Bei einem Iftar, einem traditionellen Abendessen nach einem Fasttag während des islamischen Fastenmonats, zu dem der Bürgermeister von Istanbul die Führer der nicht-islamischen Minderheiten eingeladen hatte, äußerte der griechisch-orthodoxe Patriarch Bartholomäus I. Interesse und Sympathie für die Anti-Erdogan-Proteste. Den türkischen Ministerpräsidenten und dessen Regierungspartei AKP erwähnte der Patriarch nicht, sprach aber von einem Wunsch nach Demokratie und Gerechtigkeit, der in der türkischen Gesellschaft wachse.
Am Iftar nahmen zahlreiche türkische und ausländische Staatsvertreter teil. Eine Gelegenheit, die Bartholomäus I. nützte, um über die Unruhen in der Türkei, aber auch über die Lage der Christen im Nahen Osten zu sprechen.
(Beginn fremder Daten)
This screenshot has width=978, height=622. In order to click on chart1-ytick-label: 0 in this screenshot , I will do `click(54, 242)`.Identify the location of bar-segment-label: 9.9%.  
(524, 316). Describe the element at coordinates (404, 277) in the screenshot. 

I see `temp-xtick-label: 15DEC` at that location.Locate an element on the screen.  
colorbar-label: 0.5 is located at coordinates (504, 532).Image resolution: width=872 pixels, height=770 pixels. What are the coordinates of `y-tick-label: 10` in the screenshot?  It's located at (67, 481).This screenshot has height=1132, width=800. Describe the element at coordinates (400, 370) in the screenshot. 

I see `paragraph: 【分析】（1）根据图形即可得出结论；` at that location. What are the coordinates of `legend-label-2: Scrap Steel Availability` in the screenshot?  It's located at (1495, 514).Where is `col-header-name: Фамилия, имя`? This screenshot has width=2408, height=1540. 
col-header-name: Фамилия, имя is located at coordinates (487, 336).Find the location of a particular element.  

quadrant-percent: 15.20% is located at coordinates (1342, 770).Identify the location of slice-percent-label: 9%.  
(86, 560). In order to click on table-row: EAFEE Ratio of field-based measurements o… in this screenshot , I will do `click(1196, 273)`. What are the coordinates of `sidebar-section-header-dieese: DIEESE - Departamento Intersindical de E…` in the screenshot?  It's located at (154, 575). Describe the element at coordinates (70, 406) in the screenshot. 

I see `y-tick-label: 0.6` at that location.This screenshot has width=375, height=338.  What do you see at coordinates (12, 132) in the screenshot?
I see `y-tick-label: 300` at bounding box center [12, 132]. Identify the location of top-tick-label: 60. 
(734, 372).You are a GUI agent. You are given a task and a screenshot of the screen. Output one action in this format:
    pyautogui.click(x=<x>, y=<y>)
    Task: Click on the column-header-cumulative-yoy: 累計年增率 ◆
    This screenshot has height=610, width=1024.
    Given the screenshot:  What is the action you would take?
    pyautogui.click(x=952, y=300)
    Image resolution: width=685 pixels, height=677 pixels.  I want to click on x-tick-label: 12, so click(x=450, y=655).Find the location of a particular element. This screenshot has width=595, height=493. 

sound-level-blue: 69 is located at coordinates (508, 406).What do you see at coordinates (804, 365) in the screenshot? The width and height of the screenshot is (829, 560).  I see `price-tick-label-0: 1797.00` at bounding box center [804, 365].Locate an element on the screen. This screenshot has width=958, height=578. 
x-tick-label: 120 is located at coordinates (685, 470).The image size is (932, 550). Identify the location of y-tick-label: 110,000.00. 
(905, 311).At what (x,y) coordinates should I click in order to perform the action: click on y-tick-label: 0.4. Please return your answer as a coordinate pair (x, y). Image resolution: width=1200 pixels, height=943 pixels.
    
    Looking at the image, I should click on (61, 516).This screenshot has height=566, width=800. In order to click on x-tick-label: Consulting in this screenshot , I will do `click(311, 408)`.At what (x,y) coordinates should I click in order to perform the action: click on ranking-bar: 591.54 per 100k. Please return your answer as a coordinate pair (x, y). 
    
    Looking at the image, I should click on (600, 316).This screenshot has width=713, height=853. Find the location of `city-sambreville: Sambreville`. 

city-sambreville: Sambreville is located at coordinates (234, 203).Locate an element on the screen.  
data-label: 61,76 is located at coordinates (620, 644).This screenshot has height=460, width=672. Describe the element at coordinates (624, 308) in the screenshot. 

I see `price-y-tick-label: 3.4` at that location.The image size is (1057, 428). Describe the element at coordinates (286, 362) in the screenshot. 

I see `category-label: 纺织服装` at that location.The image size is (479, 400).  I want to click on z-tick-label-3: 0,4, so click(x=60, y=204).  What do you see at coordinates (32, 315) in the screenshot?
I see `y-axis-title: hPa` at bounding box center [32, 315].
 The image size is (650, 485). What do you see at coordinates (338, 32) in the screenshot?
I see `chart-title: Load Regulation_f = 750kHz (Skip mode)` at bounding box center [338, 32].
Trotz der schwierigen Lage der Christen in der Türkei wurde der Patriarch recht deutlich. Zu den Protesten im Gezi Park sagte er wörtlich: „Wir sind begeistert und freuen uns Zeugen bedeutender Ereignisse zu sein, die nach einer Lösung für langjährige Probleme suchen, die sich in der türkischen Gesellschaft aufgetürmt haben.“ Und noch deutlicher: „Und das auch dann, wenn die Suche nach Lösungen zu Spaltungen und Polarisierungen führt.“
In seiner kurzen, aber für die Regierungsvertreter irritierenden Rede, wandte sich der Patriarch auch direkt an die Regierung. Diese forderte er auf, sich für die Befreiung der beiden syrischen Bischöfe einzusetzen, die sich in der Hand von Rebellen befinden (siehe eigenen Bericht). “Ihre Entführung hat die christliche Welt schwer erschüttert und unter allen Christen des Nahen Ostens Sorge ausgelöst, die immer größer wird.“
Gleichzeitig ermahnte er die Regierung, ihre Versprechungen einzuhalten und die Wiedereröffnung des Seminars von Halki auf einer der Prinzeninseln vor Istanbul zu genehmigen. Die bedeutendste Theologische Hochschule des Ökumenischen Patriarchats war 1971 von der türkischen Regierung geschlossen worden. „Ich frage mich und dennoch gelingt es mir nicht, zu verstehen, wie es möglich ist, daß eine Türkei, die eine Lösung für die Kurdenfrage sucht, sich um eine Verfassungsreform und um eine stärkere Demokratisierung der Gesellschaft bemüht, nicht in der Lage ist, das willkürlich vor 42 Jahren geschlossene Seminar von Halki wieder zu öffnen.“
Der Patriarch erkannte „die vielen Schritte der derzeitigen Regierung und ihres Ministerpräsidenten Erfdogan an“, die diese gegenüber den Minderheiten gesetzt habe, „die diskriminiert wurden und nicht wenig Leid erlitten haben“, so Bartholomäus I. „Trotz aller Schwierigkeiten haben wir dennoch überlebt.“
Für die mutige Rede erntete der Ökumenische Patriarch von den Anwesenden nur wenig Applaus. Mehrere türkische Behördenvertreter quittierten die Worte mit regungslosem Schweigen, während sich der Bürgermeister von Istanbul und Gastgeber im Anschluß wie gewohnt für die Wiedereröffnung der Schule von Halki aussprach.